Amazon, con Alexa, ha creato un prodotto eccezionale. Quando uscì per la prima volta, era sorprendente e tutti – probabilmente sia Amazon sia noi consumatori – eravamo convinti che le nostre vite sarebbero cambiate almeno un po’ grazie ad Alexa. Ricordiamolo: era il periodo delle grandi promesse dell’intelligenza artificiale. Il problema è che la tecnologia si è di fatto fermata, o meglio: la ricerca sull’intelligenza ovviamente continua, ma negli ultimi anni non è stata più in grado di fare quei rapidi e ampi passi da gigante fatti un decennio fa, e che avevano suscitato così grandi speranze. Come ama dire spesso Jaron Lanier, uno dei padri della realtà virtuale e uno degli intellettuali più influenti della Silicon Valley, allo stato attuale l’intelligenza artificiale è “statistica sofisticata”. Semplificando molto, a grossi computer vengono dati da analizzare enormi quantità di dati e questi computer imparano a riconoscere e riprodurre i pattern all’interno dei dati. L’intelligenza artificiale funziona un po’ come il suggeritore automatico sulla tastiera dell’iPhone. Voi scrivete una parola, per esempio “Ciao”, e l’intelligenza artificiale calcola che statisticamente la parola che ha le maggiori probabilità di venire dopo “Ciao” è “mamma”.

Quando si sente parlare di un’intelligenza artificiale capace di comporre testi, o capace perfino di disegnare, si parla dello stesso procedimento enormemente amplificato. Le intelligenze artificiali che parlano e compongono testi sono delle enormi ed eccezionalmente perfezionate macchine statistiche che calcolano la probabilità che una certa parola vada dopo un’altra, basandosi su un corpus gigantesco di testi. Questa tecnologia negli ultimi anni è stata molto rifinita, ma non si è evoluta granché.

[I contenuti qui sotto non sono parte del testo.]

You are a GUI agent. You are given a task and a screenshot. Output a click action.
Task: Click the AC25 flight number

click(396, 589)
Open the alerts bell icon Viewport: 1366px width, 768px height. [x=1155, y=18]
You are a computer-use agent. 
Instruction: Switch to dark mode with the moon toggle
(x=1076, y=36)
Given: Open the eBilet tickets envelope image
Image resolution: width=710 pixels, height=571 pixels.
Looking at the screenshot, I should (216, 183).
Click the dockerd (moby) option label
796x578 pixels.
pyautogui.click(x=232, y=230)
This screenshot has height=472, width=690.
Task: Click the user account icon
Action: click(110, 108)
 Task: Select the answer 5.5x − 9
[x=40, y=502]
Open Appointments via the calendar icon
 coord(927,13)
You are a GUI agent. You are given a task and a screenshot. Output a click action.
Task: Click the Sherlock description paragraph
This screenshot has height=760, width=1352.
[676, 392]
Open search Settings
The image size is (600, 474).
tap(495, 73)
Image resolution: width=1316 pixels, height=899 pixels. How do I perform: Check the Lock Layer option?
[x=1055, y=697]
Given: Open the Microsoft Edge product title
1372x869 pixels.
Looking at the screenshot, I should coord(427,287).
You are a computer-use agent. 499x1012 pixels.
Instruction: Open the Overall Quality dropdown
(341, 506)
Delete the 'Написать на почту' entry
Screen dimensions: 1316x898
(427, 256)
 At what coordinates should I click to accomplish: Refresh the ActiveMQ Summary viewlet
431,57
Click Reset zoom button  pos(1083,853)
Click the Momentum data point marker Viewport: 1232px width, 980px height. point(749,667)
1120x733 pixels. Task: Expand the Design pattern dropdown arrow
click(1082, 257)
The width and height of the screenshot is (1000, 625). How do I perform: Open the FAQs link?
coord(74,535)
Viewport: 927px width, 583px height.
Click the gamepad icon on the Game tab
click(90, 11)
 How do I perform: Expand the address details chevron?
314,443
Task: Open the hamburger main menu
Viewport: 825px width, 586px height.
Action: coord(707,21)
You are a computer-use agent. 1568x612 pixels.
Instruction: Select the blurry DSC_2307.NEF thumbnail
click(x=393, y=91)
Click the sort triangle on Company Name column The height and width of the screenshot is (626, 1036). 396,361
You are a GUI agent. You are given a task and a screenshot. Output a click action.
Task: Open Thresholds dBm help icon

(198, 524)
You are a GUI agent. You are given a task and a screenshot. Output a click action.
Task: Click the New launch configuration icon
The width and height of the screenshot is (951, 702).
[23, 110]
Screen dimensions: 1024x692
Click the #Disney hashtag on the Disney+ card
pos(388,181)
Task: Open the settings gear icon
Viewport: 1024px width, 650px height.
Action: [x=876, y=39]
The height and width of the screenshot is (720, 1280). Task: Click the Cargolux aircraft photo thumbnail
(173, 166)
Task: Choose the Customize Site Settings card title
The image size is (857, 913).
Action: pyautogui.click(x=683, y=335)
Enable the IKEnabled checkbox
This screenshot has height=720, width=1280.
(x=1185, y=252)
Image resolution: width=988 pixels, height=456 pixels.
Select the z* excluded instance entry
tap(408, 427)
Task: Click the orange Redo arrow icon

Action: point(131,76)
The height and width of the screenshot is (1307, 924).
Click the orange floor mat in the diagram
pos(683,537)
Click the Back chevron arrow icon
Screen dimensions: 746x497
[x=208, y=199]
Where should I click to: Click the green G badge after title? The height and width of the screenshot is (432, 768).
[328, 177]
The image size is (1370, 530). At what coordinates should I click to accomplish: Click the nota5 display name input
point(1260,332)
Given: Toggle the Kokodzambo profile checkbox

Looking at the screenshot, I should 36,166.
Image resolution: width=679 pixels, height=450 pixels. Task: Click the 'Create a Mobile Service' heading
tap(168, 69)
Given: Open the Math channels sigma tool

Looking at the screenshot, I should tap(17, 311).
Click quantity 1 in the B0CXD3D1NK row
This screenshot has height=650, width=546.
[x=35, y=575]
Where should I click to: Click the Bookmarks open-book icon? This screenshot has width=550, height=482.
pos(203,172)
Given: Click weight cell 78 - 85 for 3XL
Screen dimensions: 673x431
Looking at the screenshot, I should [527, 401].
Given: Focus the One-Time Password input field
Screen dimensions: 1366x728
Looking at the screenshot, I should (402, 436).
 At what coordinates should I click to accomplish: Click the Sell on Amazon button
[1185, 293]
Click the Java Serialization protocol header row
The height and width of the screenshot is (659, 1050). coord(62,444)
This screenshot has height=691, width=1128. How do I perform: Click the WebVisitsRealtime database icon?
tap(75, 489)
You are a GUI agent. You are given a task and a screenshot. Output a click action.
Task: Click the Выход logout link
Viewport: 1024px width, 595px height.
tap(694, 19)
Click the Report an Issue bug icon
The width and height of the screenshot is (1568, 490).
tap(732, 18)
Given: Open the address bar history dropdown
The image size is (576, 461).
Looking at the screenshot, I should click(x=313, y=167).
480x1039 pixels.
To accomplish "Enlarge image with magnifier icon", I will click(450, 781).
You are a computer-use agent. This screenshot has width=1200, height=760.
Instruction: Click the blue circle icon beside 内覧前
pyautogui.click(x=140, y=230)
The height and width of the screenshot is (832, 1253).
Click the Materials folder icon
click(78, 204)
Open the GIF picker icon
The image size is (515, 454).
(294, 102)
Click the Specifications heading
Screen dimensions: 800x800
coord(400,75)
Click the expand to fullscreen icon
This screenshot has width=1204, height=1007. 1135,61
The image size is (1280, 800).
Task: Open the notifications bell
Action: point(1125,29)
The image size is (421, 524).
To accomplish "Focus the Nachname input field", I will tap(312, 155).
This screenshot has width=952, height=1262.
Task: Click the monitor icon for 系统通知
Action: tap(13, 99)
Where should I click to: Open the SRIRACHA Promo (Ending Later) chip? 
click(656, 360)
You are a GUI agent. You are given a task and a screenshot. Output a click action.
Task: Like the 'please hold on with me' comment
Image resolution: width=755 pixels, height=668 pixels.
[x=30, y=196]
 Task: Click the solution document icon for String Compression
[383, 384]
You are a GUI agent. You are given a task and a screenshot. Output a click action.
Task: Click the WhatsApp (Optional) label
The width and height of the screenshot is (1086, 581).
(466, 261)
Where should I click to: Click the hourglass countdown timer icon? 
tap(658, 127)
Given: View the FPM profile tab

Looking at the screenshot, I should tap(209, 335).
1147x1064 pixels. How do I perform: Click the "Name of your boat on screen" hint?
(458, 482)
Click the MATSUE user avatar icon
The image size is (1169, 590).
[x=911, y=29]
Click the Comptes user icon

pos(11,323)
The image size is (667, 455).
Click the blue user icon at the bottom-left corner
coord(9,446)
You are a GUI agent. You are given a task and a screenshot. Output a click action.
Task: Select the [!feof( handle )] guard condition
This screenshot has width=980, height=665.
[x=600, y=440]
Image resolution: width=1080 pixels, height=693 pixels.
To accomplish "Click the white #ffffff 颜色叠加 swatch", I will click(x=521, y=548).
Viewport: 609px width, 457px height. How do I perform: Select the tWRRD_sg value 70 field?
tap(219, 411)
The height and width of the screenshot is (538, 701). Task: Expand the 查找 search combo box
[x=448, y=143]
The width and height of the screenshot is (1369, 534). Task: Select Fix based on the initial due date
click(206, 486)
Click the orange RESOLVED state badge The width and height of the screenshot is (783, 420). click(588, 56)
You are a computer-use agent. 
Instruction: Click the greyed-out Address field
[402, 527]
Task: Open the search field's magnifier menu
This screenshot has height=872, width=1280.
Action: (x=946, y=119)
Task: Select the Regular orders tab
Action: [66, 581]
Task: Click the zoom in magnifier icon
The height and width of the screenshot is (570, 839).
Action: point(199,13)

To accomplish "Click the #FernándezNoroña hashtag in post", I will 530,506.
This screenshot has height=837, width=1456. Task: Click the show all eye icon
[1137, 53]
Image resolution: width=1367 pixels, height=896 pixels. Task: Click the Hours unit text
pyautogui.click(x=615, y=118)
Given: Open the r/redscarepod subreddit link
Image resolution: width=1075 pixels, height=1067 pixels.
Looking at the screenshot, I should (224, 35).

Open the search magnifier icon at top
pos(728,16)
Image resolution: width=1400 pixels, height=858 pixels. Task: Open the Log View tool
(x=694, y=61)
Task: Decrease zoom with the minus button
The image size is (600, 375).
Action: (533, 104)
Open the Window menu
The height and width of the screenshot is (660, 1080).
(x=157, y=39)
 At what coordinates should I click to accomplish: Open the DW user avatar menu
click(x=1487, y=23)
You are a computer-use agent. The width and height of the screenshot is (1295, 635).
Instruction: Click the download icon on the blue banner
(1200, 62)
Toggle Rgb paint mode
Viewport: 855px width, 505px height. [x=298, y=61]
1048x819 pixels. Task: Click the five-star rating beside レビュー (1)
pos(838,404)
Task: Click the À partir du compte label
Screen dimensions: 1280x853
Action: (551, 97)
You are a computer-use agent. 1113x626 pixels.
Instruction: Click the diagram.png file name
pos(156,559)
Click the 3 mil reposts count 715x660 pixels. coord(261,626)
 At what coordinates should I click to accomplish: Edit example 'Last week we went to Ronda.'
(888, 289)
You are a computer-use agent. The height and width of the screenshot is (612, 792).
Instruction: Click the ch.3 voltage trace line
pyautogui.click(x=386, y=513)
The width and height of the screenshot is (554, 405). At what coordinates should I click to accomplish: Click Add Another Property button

Ciò significa che Alexa e i suoi fratelli stanno usando una tecnologia che non è molto diversa da quella di dieci anni fa. Esistono tecnologie un po’ più nuove, ma si tratta di modelli statistici che sono sì più evoluti, ma anche meno affidabili. Come ha notato Gary Marcus, un esperto di intelligenza artificiale dell’università di New York, se Amazon provasse a renderla un po’ più intelligente e a darle un cervello basato sui nuovi modelli, è probabile che Alexa riuscirebbe a conversare in maniera molto più naturale, ma anche che commetterebbe moltissimi errori, direbbe cose insensate e finirebbe perfino per insultare i suoi interlocutori. Perché le intelligenze artificiali che operano sul linguaggio sono strutturalmente instabili.

Per questo, Alexa e i suoi fratelli sono condannati a rimanere stupidi, almeno finché non ci saranno grosse novità tecnologiche, che tuttavia almeno per ora non sono in vista. Nel frattempo, Alexa rimane ottima per la domotica e anche per ascoltare la musica in streaming. Senza considerare quella che è da sempre la sua funzione principale: dire “Alexa, metti un timer da 11 minuti” subito dopo aver buttato i fusilli nell’acqua bollente.